*EXERCISE DIRECTIONS:* The entries below need to be written out exactly, with no pictures included.

*EXERCISE DATA:*
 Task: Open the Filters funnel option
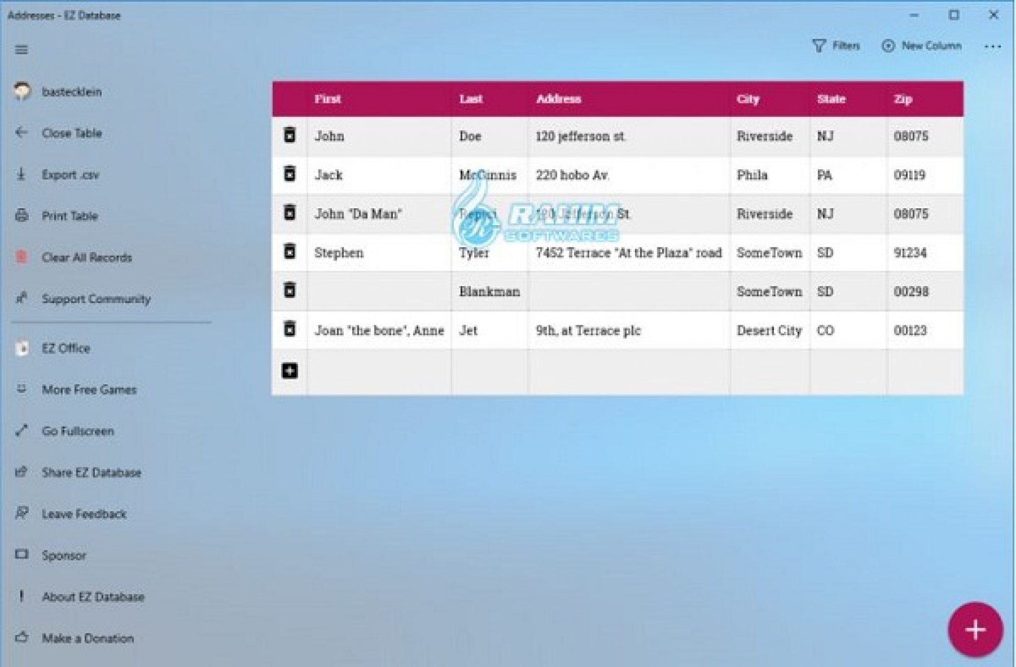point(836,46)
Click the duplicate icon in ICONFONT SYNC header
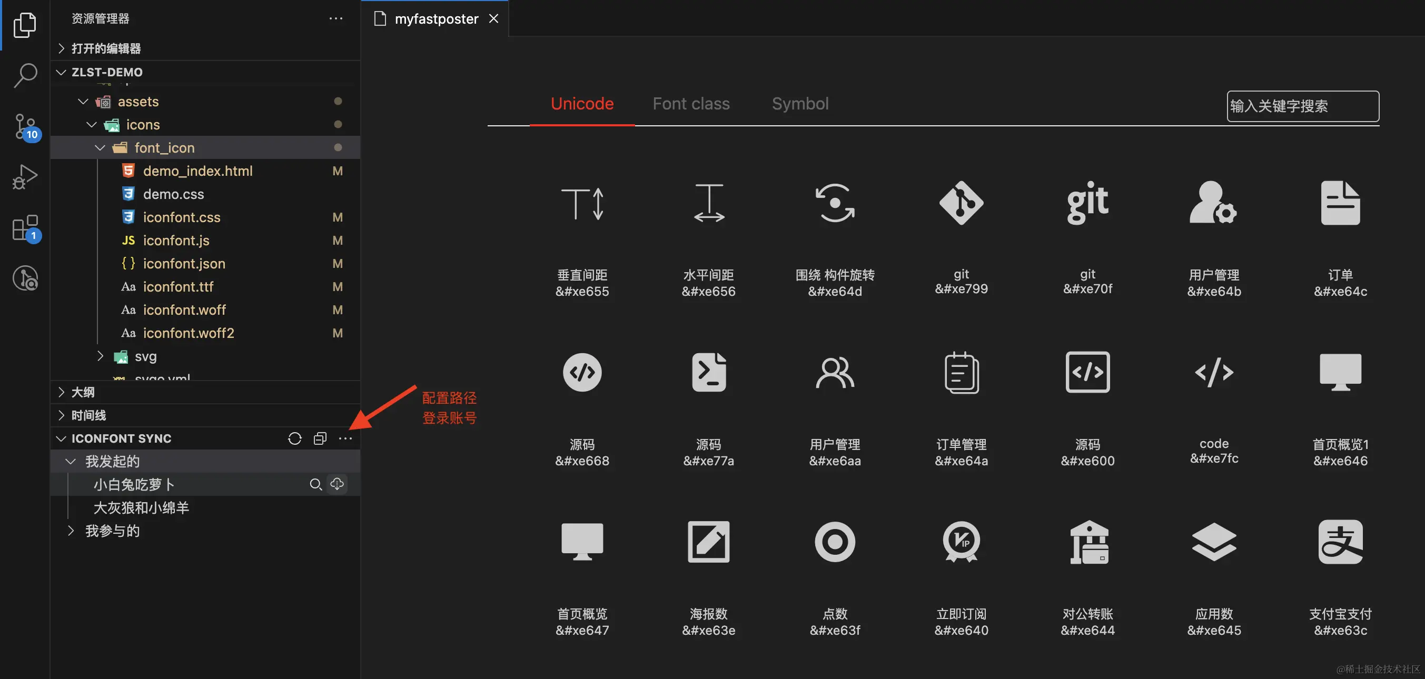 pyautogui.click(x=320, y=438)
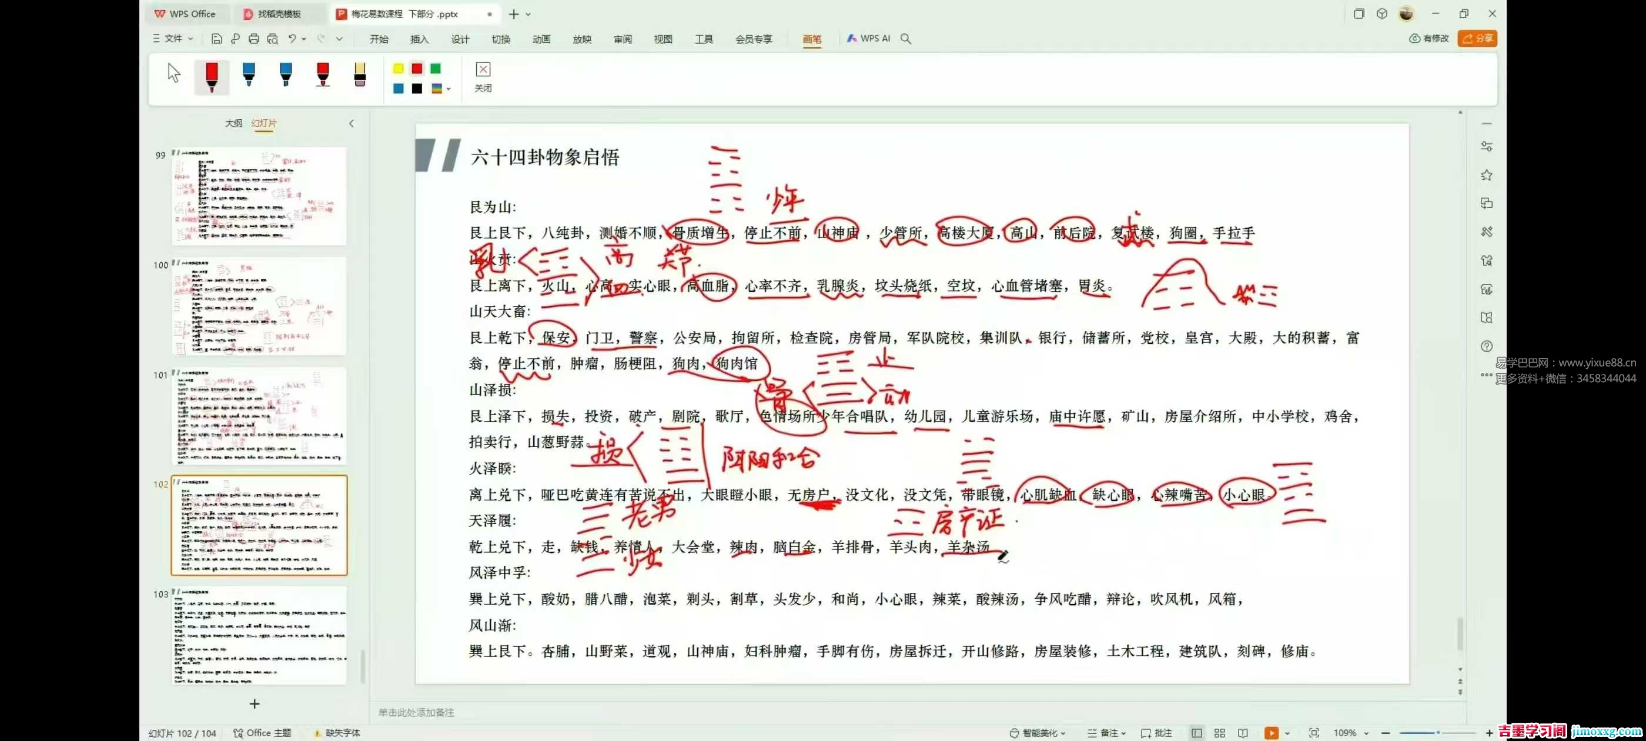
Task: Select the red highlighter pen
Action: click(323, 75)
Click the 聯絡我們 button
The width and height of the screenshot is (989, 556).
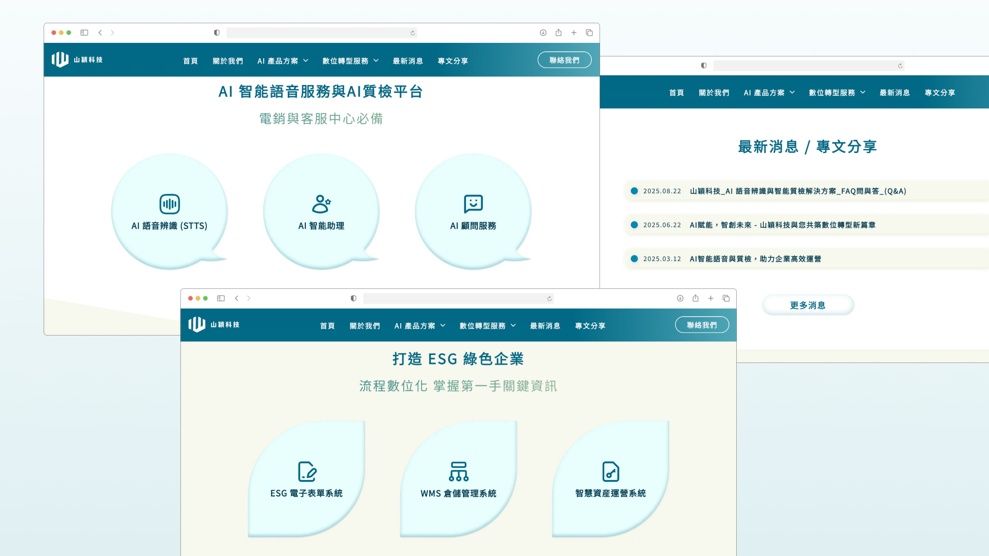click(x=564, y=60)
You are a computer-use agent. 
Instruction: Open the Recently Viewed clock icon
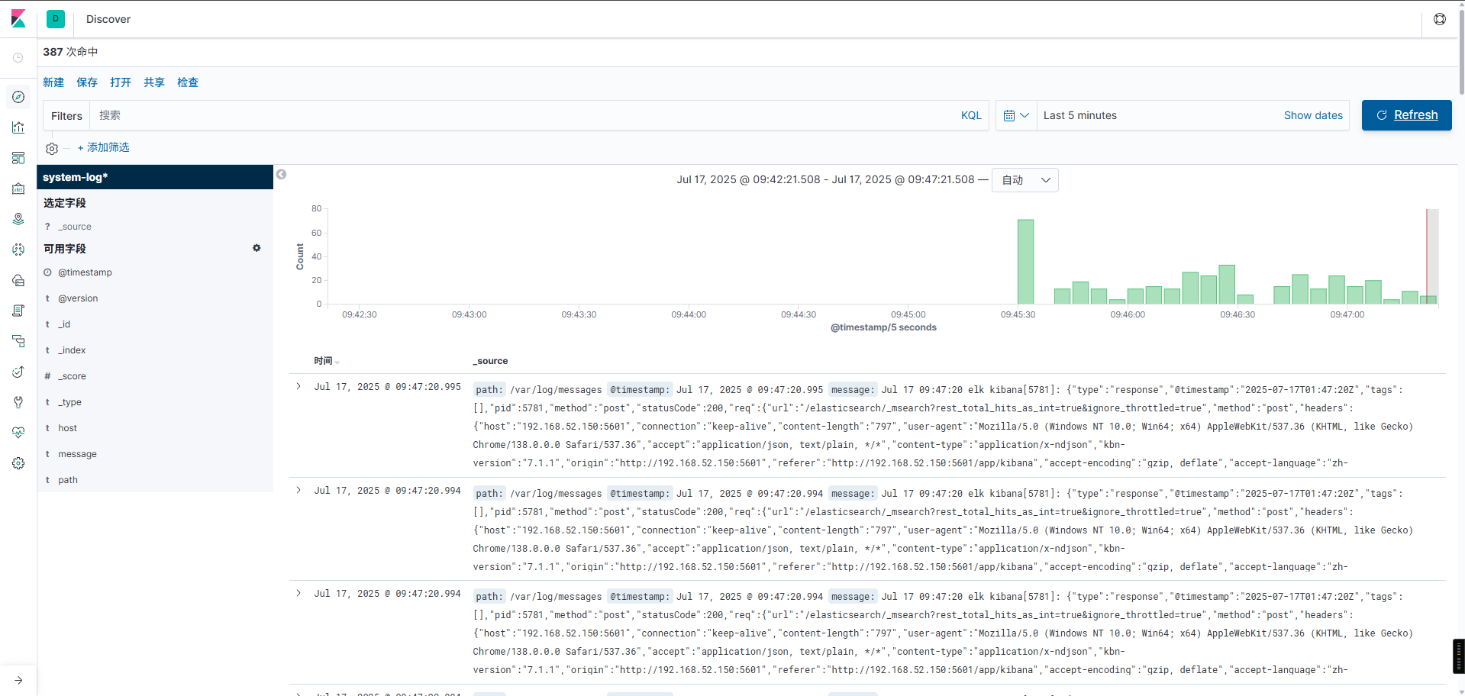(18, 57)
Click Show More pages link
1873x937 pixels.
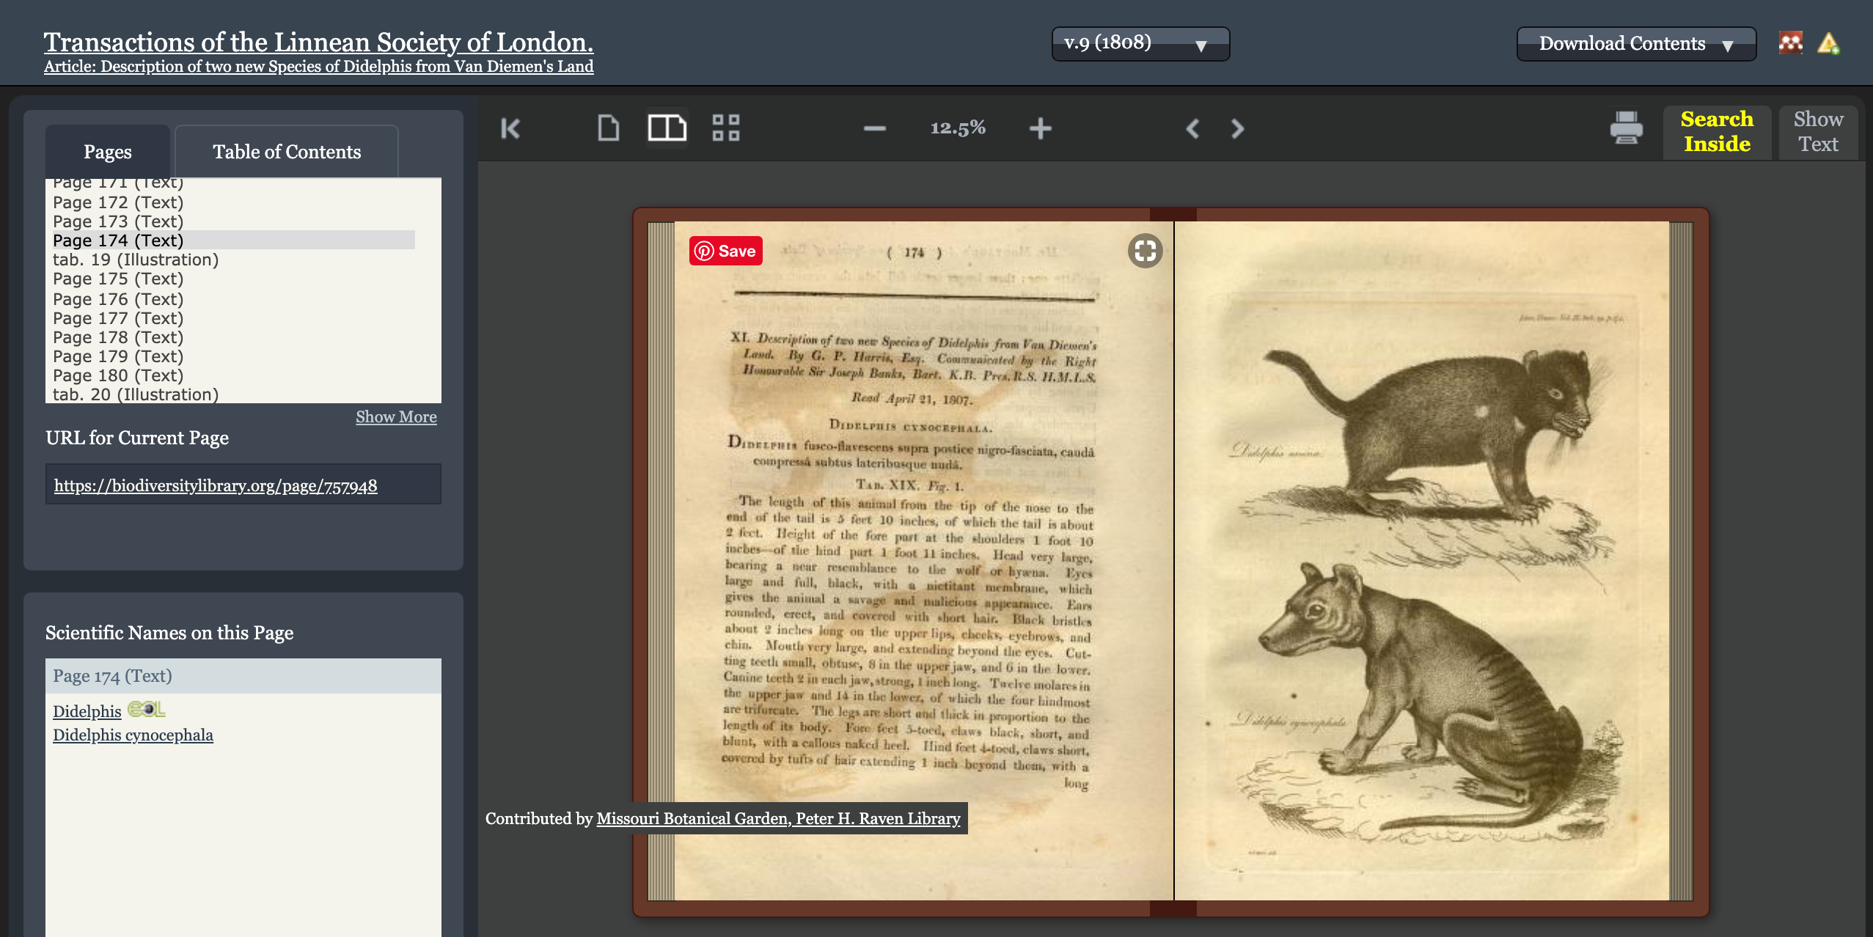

*SOLUTION FOR THIS TASK:*
 Task: Open the Filters funnel option
point(836,46)
Click the duplicate icon in ICONFONT SYNC header
 pyautogui.click(x=320, y=438)
Task: Select the red highlighter pen
Action: click(323, 75)
Click the 聯絡我們 button
The width and height of the screenshot is (989, 556).
click(x=564, y=60)
You are a computer-use agent. 
Instruction: Open the Recently Viewed clock icon
(18, 57)
Click Show More pages link
1873x937 pixels.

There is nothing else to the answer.